The third part of the issue is more complicated. As stated above, student immunization records are protected under two federal laws: (1) HIPAA, via the HIPAA Privacy Rule, and (2) FERPA, once a student’s immunization records have been obtained and maintained by an educational institution or agency to which FERPA applies. HIPAA has extensive guidance on releasing inoculation information in the education setting, which were recently amended. See Modifications to the HIPAA Privacy, Security, Enforcement, and Breach Notification Rules Under the Health Information Technology for Economic and Clinical Health Act [HITECH Act] and the Genetic Information Nondiscrimination Act; Other Modifications of the HIPAA Rules, which was published in the Federal Register on January 25, 2013. The effective date of the Final Rule was March 26, 2013, and covered entities and business associates had to comply by September 23, 2013.

Generally, schools ensure compliance with state immunization requirements for students by requesting immunization records from parents, who then request them from their child’s health care provider. To ensure that schools are able to receive the necessary documentation of immunization in a timely manner and to admit children without undue delay, the HIPAA Privacy Rule permits a covered health care provider, with the oral or written agreement of a parent or guardian, to disclose proof of immunization directly to a school that is required by law to have such proof before admitting a student.
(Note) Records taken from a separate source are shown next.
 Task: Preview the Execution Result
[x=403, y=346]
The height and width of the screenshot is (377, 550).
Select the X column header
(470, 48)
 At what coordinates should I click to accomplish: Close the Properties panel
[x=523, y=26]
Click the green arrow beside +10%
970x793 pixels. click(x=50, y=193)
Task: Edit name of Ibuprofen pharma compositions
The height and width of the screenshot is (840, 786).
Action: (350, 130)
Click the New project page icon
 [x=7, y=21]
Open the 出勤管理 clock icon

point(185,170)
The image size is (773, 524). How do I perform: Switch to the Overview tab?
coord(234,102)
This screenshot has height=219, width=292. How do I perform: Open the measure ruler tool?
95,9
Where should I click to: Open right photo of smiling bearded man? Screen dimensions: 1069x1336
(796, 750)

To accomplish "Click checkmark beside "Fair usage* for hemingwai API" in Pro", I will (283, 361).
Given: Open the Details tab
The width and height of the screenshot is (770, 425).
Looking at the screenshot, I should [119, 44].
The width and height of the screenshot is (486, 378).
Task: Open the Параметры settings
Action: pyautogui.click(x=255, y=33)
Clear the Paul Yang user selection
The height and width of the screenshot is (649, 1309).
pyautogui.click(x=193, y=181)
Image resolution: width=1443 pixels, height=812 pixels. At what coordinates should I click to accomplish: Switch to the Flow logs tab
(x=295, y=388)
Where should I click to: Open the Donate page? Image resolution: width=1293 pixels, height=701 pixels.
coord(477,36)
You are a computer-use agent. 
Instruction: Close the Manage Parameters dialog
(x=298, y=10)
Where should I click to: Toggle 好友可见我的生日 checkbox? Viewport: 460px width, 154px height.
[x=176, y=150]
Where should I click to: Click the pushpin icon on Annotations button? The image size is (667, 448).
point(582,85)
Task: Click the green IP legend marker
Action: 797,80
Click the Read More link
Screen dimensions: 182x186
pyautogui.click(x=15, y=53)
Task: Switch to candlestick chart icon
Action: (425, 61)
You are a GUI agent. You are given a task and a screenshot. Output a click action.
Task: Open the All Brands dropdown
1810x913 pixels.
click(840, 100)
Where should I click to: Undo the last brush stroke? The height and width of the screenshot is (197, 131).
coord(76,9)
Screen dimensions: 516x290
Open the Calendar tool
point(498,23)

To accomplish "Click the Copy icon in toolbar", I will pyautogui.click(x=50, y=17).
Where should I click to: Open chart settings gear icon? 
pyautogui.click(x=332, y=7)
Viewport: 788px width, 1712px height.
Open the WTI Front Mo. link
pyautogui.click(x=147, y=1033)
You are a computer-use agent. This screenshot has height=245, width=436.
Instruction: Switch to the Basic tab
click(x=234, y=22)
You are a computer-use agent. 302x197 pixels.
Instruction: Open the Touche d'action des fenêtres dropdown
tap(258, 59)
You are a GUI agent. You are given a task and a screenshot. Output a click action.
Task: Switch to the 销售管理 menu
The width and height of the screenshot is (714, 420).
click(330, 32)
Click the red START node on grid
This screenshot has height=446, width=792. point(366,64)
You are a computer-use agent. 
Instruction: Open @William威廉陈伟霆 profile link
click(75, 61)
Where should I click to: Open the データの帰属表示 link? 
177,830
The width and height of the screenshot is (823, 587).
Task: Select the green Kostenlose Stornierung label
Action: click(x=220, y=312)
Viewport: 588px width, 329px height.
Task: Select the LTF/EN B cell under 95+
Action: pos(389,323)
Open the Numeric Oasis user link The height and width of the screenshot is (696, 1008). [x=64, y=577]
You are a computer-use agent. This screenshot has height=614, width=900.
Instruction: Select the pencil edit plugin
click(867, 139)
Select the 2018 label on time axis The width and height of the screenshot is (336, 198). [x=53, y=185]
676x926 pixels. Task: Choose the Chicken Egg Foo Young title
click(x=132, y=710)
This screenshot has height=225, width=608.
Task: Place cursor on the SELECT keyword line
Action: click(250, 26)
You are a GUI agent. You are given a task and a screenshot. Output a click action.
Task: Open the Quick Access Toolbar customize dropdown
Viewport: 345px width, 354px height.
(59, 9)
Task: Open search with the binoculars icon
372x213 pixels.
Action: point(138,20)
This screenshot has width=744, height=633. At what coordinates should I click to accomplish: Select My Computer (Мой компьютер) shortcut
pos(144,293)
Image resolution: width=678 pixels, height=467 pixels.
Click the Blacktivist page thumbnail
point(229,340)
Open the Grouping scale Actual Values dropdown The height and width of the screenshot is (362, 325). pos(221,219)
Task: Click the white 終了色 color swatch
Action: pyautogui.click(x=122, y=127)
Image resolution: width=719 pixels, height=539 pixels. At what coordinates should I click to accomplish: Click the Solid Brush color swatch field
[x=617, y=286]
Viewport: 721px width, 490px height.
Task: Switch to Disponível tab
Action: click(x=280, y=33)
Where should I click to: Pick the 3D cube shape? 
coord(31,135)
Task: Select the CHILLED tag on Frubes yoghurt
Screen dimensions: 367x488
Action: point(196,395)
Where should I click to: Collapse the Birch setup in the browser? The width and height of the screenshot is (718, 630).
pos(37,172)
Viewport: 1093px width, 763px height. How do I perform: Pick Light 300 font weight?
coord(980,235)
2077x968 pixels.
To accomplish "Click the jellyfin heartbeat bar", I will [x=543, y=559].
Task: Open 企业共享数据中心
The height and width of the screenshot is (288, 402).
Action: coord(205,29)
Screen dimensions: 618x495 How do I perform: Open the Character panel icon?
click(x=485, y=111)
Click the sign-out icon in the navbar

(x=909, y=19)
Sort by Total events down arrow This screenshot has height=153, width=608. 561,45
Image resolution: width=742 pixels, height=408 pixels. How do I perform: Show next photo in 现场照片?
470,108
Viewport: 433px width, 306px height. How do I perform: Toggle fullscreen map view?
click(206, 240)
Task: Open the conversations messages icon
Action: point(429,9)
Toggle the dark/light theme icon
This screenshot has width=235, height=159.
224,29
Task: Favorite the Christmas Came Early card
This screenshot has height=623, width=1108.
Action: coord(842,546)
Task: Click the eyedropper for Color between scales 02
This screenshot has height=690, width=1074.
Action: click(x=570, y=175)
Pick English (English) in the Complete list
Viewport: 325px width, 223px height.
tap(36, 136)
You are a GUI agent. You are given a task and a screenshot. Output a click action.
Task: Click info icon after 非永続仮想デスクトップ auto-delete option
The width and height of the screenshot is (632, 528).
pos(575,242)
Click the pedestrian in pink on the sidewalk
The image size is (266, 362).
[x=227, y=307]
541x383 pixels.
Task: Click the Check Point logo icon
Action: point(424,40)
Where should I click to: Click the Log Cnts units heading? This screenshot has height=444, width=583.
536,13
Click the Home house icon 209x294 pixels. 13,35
As to the interaction between HIPAA and FERPA, HIPAA’s final rule amended 45 C.F.R. § 164.512(b)(1) by adding a new paragraph that permits a covered entity to disclose proof of immunization to a school in cases in which state or other law requires the school to have such information before admitting the student. Although written authorization will no longer be required to permit this disclosure, covered entities will still be required to obtain agreement, which may be oral, but must be documented, from a parent, guardian, or other person acting in loco parentis for the individual, or from the individual himself or herself, if the individual is an adult or emancipated minor.

The rule adds that “we still require active agreement from the appropriate individual, and a health care provider may not disclose immunization records to a school under this provision without such agreement . . . . A mere request by a school to a health care provider for the immunization records of a student would not be sufficient to permit disclosure under this provision.” 78 Federal Register 5617.

The documentation can be as simple as a note in the medical record that the adult student or the parent consented to the disclosure.